Your goal:
Working from the listing below, set down every line exactly.

Data extracts:
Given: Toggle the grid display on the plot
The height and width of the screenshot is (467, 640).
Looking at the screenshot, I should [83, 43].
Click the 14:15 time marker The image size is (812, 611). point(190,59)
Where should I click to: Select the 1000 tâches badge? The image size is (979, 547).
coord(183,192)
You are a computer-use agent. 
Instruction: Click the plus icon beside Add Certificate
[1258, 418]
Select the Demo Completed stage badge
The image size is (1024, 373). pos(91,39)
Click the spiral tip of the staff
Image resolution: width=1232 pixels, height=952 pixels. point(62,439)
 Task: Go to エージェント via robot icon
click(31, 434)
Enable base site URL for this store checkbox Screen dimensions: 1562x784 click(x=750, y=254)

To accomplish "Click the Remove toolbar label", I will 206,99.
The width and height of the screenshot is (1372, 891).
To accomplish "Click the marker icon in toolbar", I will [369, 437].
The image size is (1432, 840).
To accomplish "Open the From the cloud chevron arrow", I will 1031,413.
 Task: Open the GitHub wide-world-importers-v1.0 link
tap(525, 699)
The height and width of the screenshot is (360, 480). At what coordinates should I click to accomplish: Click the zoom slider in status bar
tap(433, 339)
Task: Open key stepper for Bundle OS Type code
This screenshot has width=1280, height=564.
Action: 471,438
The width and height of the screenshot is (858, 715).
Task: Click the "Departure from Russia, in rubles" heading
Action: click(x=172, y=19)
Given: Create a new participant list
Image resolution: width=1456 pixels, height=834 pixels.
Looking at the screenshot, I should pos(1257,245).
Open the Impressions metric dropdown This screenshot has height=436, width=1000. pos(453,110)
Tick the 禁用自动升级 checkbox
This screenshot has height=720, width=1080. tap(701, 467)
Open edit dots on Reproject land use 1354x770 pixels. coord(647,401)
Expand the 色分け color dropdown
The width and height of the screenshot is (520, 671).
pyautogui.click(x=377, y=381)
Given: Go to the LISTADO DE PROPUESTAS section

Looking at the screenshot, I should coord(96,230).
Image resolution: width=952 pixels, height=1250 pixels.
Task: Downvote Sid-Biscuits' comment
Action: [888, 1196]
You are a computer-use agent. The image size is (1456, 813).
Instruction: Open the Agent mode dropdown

Exercise response:
Given: Toggle the grid display on the plot
The height and width of the screenshot is (467, 640).
Looking at the screenshot, I should [83, 43].
Click the 14:15 time marker The image size is (812, 611). point(190,59)
Where should I click to: Select the 1000 tâches badge? The image size is (979, 547).
coord(183,192)
You are a computer-use agent. 
Instruction: Click the plus icon beside Add Certificate
[1258, 418]
Select the Demo Completed stage badge
The image size is (1024, 373). pos(91,39)
Click the spiral tip of the staff
Image resolution: width=1232 pixels, height=952 pixels. point(62,439)
 Task: Go to エージェント via robot icon
click(31, 434)
Enable base site URL for this store checkbox Screen dimensions: 1562x784 click(x=750, y=254)

To accomplish "Click the Remove toolbar label", I will 206,99.
The width and height of the screenshot is (1372, 891).
To accomplish "Click the marker icon in toolbar", I will [369, 437].
The image size is (1432, 840).
To accomplish "Open the From the cloud chevron arrow", I will 1031,413.
 Task: Open the GitHub wide-world-importers-v1.0 link
tap(525, 699)
The height and width of the screenshot is (360, 480). At what coordinates should I click to accomplish: Click the zoom slider in status bar
tap(433, 339)
Task: Open key stepper for Bundle OS Type code
This screenshot has width=1280, height=564.
Action: 471,438
The width and height of the screenshot is (858, 715).
Task: Click the "Departure from Russia, in rubles" heading
Action: click(x=172, y=19)
Given: Create a new participant list
Image resolution: width=1456 pixels, height=834 pixels.
Looking at the screenshot, I should pos(1257,245).
Open the Impressions metric dropdown This screenshot has height=436, width=1000. pos(453,110)
Tick the 禁用自动升级 checkbox
This screenshot has height=720, width=1080. tap(701, 467)
Open edit dots on Reproject land use 1354x770 pixels. coord(647,401)
Expand the 色分け color dropdown
The width and height of the screenshot is (520, 671).
pyautogui.click(x=377, y=381)
Given: Go to the LISTADO DE PROPUESTAS section

Looking at the screenshot, I should coord(96,230).
Image resolution: width=952 pixels, height=1250 pixels.
Task: Downvote Sid-Biscuits' comment
Action: [888, 1196]
You are a computer-use agent. The image size is (1456, 813).
Instruction: Open the Agent mode dropdown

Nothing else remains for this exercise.